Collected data
###
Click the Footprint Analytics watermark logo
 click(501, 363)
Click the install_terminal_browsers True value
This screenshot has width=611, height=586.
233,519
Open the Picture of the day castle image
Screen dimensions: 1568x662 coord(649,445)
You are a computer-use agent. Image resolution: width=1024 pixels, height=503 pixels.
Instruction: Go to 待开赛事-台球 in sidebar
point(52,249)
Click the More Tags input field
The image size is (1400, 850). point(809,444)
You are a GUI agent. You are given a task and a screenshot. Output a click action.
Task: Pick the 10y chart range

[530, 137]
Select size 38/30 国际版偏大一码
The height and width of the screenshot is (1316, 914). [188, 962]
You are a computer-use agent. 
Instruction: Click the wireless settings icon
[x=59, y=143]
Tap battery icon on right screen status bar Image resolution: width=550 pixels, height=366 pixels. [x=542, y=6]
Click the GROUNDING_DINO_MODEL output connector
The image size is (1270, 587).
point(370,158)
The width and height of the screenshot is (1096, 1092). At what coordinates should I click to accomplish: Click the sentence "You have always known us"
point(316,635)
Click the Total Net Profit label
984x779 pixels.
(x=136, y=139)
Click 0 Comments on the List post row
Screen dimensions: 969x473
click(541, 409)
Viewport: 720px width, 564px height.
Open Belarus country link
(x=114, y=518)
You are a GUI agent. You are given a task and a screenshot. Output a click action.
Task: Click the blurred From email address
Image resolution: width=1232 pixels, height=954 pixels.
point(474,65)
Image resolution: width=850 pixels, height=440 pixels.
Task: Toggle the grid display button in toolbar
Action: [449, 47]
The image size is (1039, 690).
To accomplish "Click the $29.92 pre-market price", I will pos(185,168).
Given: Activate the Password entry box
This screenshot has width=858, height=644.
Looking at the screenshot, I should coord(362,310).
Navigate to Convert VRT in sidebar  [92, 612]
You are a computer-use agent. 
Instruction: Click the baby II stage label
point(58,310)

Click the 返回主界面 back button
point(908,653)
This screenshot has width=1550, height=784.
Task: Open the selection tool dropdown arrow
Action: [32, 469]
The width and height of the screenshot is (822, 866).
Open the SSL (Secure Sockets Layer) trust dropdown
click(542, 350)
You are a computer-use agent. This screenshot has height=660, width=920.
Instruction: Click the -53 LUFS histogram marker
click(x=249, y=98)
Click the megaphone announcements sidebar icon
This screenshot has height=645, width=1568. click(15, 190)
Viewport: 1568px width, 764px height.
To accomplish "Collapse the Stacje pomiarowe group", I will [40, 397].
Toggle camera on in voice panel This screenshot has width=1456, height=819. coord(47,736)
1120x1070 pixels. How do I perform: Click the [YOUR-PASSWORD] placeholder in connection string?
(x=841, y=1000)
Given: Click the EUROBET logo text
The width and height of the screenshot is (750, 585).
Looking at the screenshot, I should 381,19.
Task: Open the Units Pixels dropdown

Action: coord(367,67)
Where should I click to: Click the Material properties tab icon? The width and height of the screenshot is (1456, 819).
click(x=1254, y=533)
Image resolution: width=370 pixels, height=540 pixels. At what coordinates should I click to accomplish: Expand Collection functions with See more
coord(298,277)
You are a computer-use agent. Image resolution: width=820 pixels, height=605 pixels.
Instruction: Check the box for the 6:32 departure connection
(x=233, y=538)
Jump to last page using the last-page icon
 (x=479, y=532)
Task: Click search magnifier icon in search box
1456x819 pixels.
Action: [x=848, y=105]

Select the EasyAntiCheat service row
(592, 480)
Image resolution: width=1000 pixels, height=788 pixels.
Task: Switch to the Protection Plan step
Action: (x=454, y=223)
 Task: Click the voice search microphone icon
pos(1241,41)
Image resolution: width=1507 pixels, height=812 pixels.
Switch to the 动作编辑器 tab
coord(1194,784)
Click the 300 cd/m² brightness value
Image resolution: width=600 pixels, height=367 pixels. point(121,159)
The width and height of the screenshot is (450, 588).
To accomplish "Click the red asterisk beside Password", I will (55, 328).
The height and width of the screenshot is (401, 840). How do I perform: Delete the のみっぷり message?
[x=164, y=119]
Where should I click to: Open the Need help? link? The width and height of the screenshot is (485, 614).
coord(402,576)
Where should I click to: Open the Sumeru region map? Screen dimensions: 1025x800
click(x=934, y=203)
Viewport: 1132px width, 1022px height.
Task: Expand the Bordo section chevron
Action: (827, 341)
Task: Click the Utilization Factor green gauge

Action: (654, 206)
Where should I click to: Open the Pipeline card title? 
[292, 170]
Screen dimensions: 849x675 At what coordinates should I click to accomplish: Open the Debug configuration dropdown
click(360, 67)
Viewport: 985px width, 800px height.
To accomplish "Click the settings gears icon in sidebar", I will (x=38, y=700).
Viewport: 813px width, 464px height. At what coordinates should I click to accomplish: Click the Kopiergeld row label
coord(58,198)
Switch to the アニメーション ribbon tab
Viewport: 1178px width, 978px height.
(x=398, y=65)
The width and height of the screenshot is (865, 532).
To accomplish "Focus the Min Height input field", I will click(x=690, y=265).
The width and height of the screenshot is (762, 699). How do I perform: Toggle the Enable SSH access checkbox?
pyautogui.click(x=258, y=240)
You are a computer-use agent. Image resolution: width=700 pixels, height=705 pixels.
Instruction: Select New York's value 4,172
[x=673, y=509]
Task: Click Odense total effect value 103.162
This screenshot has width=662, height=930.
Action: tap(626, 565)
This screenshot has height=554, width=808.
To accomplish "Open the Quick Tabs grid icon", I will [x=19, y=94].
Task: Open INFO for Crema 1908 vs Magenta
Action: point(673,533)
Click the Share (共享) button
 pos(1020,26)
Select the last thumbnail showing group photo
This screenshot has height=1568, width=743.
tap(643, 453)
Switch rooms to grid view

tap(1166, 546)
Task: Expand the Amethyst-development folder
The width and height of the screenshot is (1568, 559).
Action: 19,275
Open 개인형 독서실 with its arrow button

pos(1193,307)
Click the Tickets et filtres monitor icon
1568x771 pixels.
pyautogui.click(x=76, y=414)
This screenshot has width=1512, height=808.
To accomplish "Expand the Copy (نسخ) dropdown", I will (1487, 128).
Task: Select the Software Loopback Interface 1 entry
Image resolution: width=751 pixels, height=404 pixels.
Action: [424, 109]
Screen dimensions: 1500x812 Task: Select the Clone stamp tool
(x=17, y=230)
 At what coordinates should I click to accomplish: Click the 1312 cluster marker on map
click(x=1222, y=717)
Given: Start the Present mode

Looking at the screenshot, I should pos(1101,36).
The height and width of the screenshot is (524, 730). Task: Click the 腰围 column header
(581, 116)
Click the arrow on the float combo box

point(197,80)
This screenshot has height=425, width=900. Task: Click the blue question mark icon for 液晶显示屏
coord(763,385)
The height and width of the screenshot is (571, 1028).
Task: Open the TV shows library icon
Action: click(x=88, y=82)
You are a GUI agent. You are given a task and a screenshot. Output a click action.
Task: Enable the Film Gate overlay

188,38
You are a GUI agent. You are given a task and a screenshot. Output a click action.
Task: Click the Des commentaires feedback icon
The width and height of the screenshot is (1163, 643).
###
— PROBLEM STATEMENT —
Format all the data above as a Markdown table with two columns, Row and Entry. Number each line in Row, put its text in Entry, and leave out blank lines.

— EXPECTED OUTPUT —
| Row | Entry |
|---|---|
| 1 | Click the Footprint Analytics watermark logo |
| 2 |  click(501, 363) |
| 3 | Click the install_terminal_browsers True value |
| 4 | This screenshot has width=611, height=586. |
| 5 | 233,519 |
| 6 | Open the Picture of the day castle image |
| 7 | Screen dimensions: 1568x662 coord(649,445) |
| 8 | You are a computer-use agent. Image resolution: width=1024 pixels, height=503 pixels. |
| 9 | Instruction: Go to 待开赛事-台球 in sidebar |
| 10 | point(52,249) |
| 11 | Click the More Tags input field |
| 12 | The image size is (1400, 850). point(809,444) |
| 13 | You are a GUI agent. You are given a task and a screenshot. Output a click action. |
| 14 | Task: Pick the 10y chart range |
| 15 | [530, 137] |
| 16 | Select size 38/30 国际版偏大一码 |
| 17 | The height and width of the screenshot is (1316, 914). [188, 962] |
| 18 | You are a computer-use agent.  |
| 19 | Instruction: Click the wireless settings icon |
| 20 | [x=59, y=143] |
| 21 | Tap battery icon on right screen status bar Image resolution: width=550 pixels, height=366 pixels. [x=542, y=6] |
| 22 | Click the GROUNDING_DINO_MODEL output connector |
| 23 | The image size is (1270, 587). |
| 24 | point(370,158) |
| 25 | The width and height of the screenshot is (1096, 1092). At what coordinates should I click to accomplish: Click the sentence "You have always known us" |
| 26 | point(316,635) |
| 27 | Click the Total Net Profit label |
| 28 | 984x779 pixels. |
| 29 | (x=136, y=139) |
| 30 | Click 0 Comments on the List post row |
| 31 | Screen dimensions: 969x473 |
| 32 | click(541, 409) |
| 33 | Viewport: 720px width, 564px height. |
| 34 | Open Belarus country link |
| 35 | (x=114, y=518) |
| 36 | You are a GUI agent. You are given a task and a screenshot. Output a click action. |
| 37 | Task: Click the blurred From email address |
| 38 | Image resolution: width=1232 pixels, height=954 pixels. |
| 39 | point(474,65) |
| 40 | Image resolution: width=850 pixels, height=440 pixels. |
| 41 | Task: Toggle the grid display button in toolbar |
| 42 | Action: [449, 47] |
| 43 | The image size is (1039, 690). |
| 44 | To accomplish "Click the $29.92 pre-market price", I will pos(185,168). |
| 45 | Given: Activate the Password entry box |
| 46 | This screenshot has width=858, height=644. |
| 47 | Looking at the screenshot, I should coord(362,310). |
| 48 | Navigate to Convert VRT in sidebar  [92, 612] |
| 49 | You are a computer-use agent.  |
| 50 | Instruction: Click the baby II stage label |
| 51 | point(58,310) |
| 52 | Click the 返回主界面 back button |
| 53 | point(908,653) |
| 54 | This screenshot has width=1550, height=784. |
| 55 | Task: Open the selection tool dropdown arrow |
| 56 | Action: [32, 469] |
| 57 | The width and height of the screenshot is (822, 866). |
| 58 | Open the SSL (Secure Sockets Layer) trust dropdown |
| 59 | click(542, 350) |
| 60 | You are a computer-use agent. This screenshot has height=660, width=920. |
| 61 | Instruction: Click the -53 LUFS histogram marker |
| 62 | click(x=249, y=98) |
| 63 | Click the megaphone announcements sidebar icon |
| 64 | This screenshot has height=645, width=1568. click(15, 190) |
| 65 | Viewport: 1568px width, 764px height. |
| 66 | To accomplish "Collapse the Stacje pomiarowe group", I will [40, 397]. |
| 67 | Toggle camera on in voice panel This screenshot has width=1456, height=819. coord(47,736) |
| 68 | 1120x1070 pixels. How do I perform: Click the [YOUR-PASSWORD] placeholder in connection string? |
| 69 | (x=841, y=1000) |
| 70 | Given: Click the EUROBET logo text |
| 71 | The width and height of the screenshot is (750, 585). |
| 72 | Looking at the screenshot, I should 381,19. |
| 73 | Task: Open the Units Pixels dropdown |
| 74 | Action: coord(367,67) |
| 75 | Where should I click to: Click the Material properties tab icon? The width and height of the screenshot is (1456, 819). |
| 76 | click(x=1254, y=533) |
| 77 | Image resolution: width=370 pixels, height=540 pixels. At what coordinates should I click to accomplish: Expand Collection functions with See more |
| 78 | coord(298,277) |
| 79 | You are a computer-use agent. Image resolution: width=820 pixels, height=605 pixels. |
| 80 | Instruction: Check the box for the 6:32 departure connection |
| 81 | (x=233, y=538) |
| 82 | Jump to last page using the last-page icon |
| 83 |  (x=479, y=532) |
| 84 | Task: Click search magnifier icon in search box |
| 85 | 1456x819 pixels. |
| 86 | Action: [x=848, y=105] |
| 87 | Select the EasyAntiCheat service row |
| 88 | (592, 480) |
| 89 | Image resolution: width=1000 pixels, height=788 pixels. |
| 90 | Task: Switch to the Protection Plan step |
| 91 | Action: (x=454, y=223) |
| 92 |  Task: Click the voice search microphone icon |
| 93 | pos(1241,41) |
| 94 | Image resolution: width=1507 pixels, height=812 pixels. |
| 95 | Switch to the 动作编辑器 tab |
| 96 | coord(1194,784) |
| 97 | Click the 300 cd/m² brightness value |
| 98 | Image resolution: width=600 pixels, height=367 pixels. point(121,159) |
| 99 | The width and height of the screenshot is (450, 588). |
| 100 | To accomplish "Click the red asterisk beside Password", I will (55, 328). |
| 101 | The height and width of the screenshot is (401, 840). How do I perform: Delete the のみっぷり message? |
| 102 | [x=164, y=119] |
| 103 | Where should I click to: Open the Need help? link? The width and height of the screenshot is (485, 614). |
| 104 | coord(402,576) |
| 105 | Where should I click to: Open the Sumeru region map? Screen dimensions: 1025x800 |
| 106 | click(x=934, y=203) |
| 107 | Viewport: 1132px width, 1022px height. |
| 108 | Task: Expand the Bordo section chevron |
| 109 | Action: (827, 341) |
| 110 | Task: Click the Utilization Factor green gauge |
| 111 | Action: (654, 206) |
| 112 | Where should I click to: Open the Pipeline card title?  |
| 113 | [292, 170] |
| 114 | Screen dimensions: 849x675 At what coordinates should I click to accomplish: Open the Debug configuration dropdown |
| 115 | click(360, 67) |
| 116 | Viewport: 985px width, 800px height. |
| 117 | To accomplish "Click the settings gears icon in sidebar", I will (x=38, y=700). |
| 118 | Viewport: 813px width, 464px height. At what coordinates should I click to accomplish: Click the Kopiergeld row label |
| 119 | coord(58,198) |
| 120 | Switch to the アニメーション ribbon tab |
| 121 | Viewport: 1178px width, 978px height. |
| 122 | (x=398, y=65) |
| 123 | The width and height of the screenshot is (865, 532). |
| 124 | To accomplish "Focus the Min Height input field", I will click(x=690, y=265). |
| 125 | The width and height of the screenshot is (762, 699). How do I perform: Toggle the Enable SSH access checkbox? |
| 126 | pyautogui.click(x=258, y=240) |
| 127 | You are a computer-use agent. Image resolution: width=700 pixels, height=705 pixels. |
| 128 | Instruction: Select New York's value 4,172 |
| 129 | [x=673, y=509] |
| 130 | Task: Click Odense total effect value 103.162 |
| 131 | This screenshot has width=662, height=930. |
| 132 | Action: tap(626, 565) |
| 133 | This screenshot has height=554, width=808. |
| 134 | To accomplish "Open the Quick Tabs grid icon", I will [x=19, y=94]. |
| 135 | Task: Open INFO for Crema 1908 vs Magenta |
| 136 | Action: point(673,533) |
| 137 | Click the Share (共享) button |
| 138 |  pos(1020,26) |
| 139 | Select the last thumbnail showing group photo |
| 140 | This screenshot has height=1568, width=743. |
| 141 | tap(643, 453) |
| 142 | Switch rooms to grid view |
| 143 | tap(1166, 546) |
| 144 | Task: Expand the Amethyst-development folder |
| 145 | The width and height of the screenshot is (1568, 559). |
| 146 | Action: 19,275 |
| 147 | Open 개인형 독서실 with its arrow button |
| 148 | pos(1193,307) |
| 149 | Click the Tickets et filtres monitor icon |
| 150 | 1568x771 pixels. |
| 151 | pyautogui.click(x=76, y=414) |
| 152 | This screenshot has width=1512, height=808. |
| 153 | To accomplish "Expand the Copy (نسخ) dropdown", I will (1487, 128). |
| 154 | Task: Select the Software Loopback Interface 1 entry |
| 155 | Image resolution: width=751 pixels, height=404 pixels. |
| 156 | Action: [424, 109] |
| 157 | Screen dimensions: 1500x812 Task: Select the Clone stamp tool |
| 158 | (x=17, y=230) |
| 159 |  At what coordinates should I click to accomplish: Click the 1312 cluster marker on map |
| 160 | click(x=1222, y=717) |
| 161 | Given: Start the Present mode |
| 162 | Looking at the screenshot, I should pos(1101,36). |
| 163 | The height and width of the screenshot is (524, 730). Task: Click the 腰围 column header |
| 164 | (581, 116) |
| 165 | Click the arrow on the float combo box |
| 166 | point(197,80) |
| 167 | This screenshot has height=425, width=900. Task: Click the blue question mark icon for 液晶显示屏 |
| 168 | coord(763,385) |
| 169 | The height and width of the screenshot is (571, 1028). |
| 170 | Task: Open the TV shows library icon |
| 171 | Action: click(x=88, y=82) |
| 172 | You are a GUI agent. You are given a task and a screenshot. Output a click action. |
| 173 | Task: Enable the Film Gate overlay |
| 174 | 188,38 |
| 175 | You are a GUI agent. You are given a task and a screenshot. Output a click action. |
| 176 | Task: Click the Des commentaires feedback icon |
| 177 | The width and height of the screenshot is (1163, 643). |